LMCs call for longer appointments to ease GP work pressures
Grassroots GPs called on the GPC to campaign for practices to have longer appointments and reduce the number of patients they see in a day, in the opening motion of today’s Special LMC Conference.
The motion, which stated that ‘current working practices may be a risk to patients’ care and GPs’ health’ was carried unanimously.
However, delegates voted down the part calling for the GPC to campaign for a reduction in core hours, after GPC chair Dr Chaand Nagpaul said this was a ‘bit of a red herring’.
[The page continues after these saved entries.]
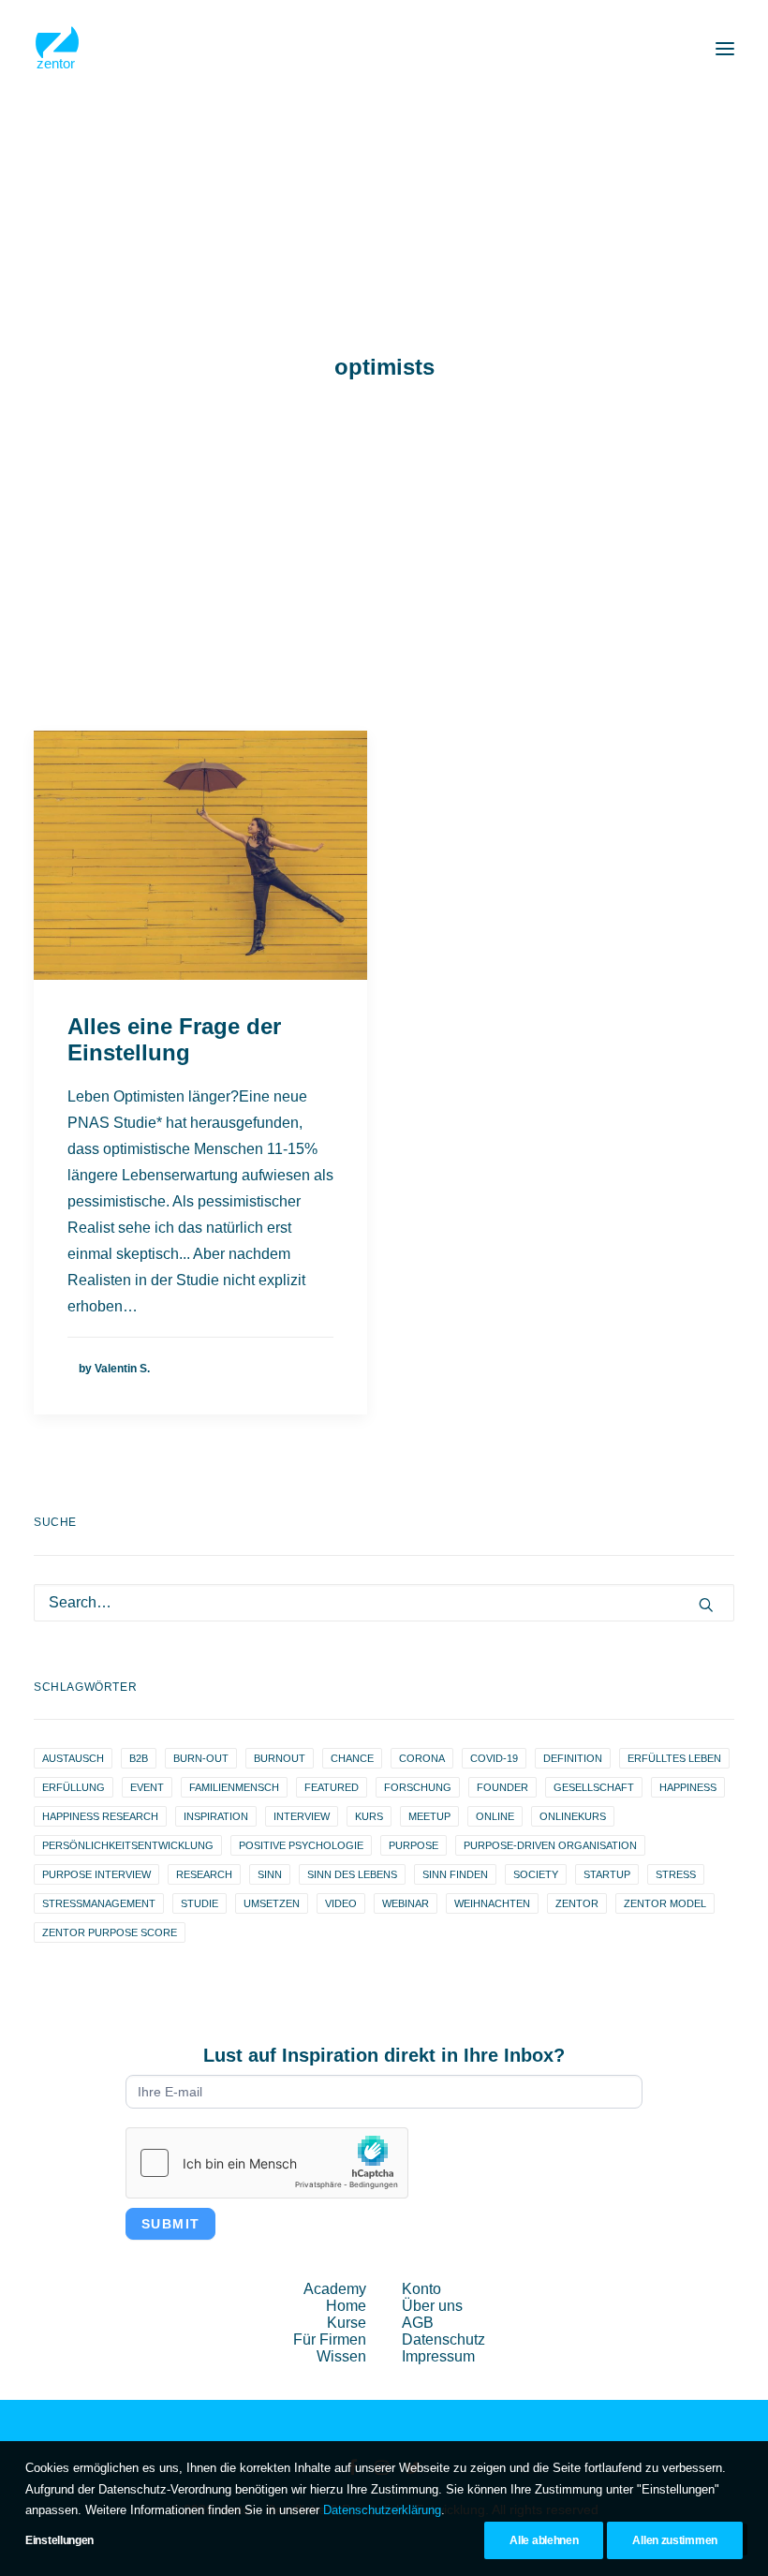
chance (352, 1758)
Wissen (341, 2356)
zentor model (665, 1903)
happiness (687, 1787)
Delegates did however call for the GPC to campaign for measures ‘such as an increase in the duration of routine GP appointments to at least 15 minutes’ and ‘a restriction of patient contacts per day to a level comparable to other EU countries’.
Dr Helena McKeown, from Wiltshire LMC, who proposed the motion on behalf of the conference agenda committee, said: ‘The relentless appointment treadmill of brief consultations leaves us feeling deeply dissatisfied, worried that we’ve missed something and frustrated along with our patients.
‘Stress is the key reason so many of us intend to split, the relentless demand is a threat to our own health and our patients’ safety’.
On the reduction of core hours, Dr Nagpaul said: ‘It’s not about the core hours reduction, it’s about our workload; it’s not about GPs working every minute of those core hours, it’s about how hard we work, how many patients we see and working in a way that means we can do our jobs properly – so that should not be the focus of our efforts’.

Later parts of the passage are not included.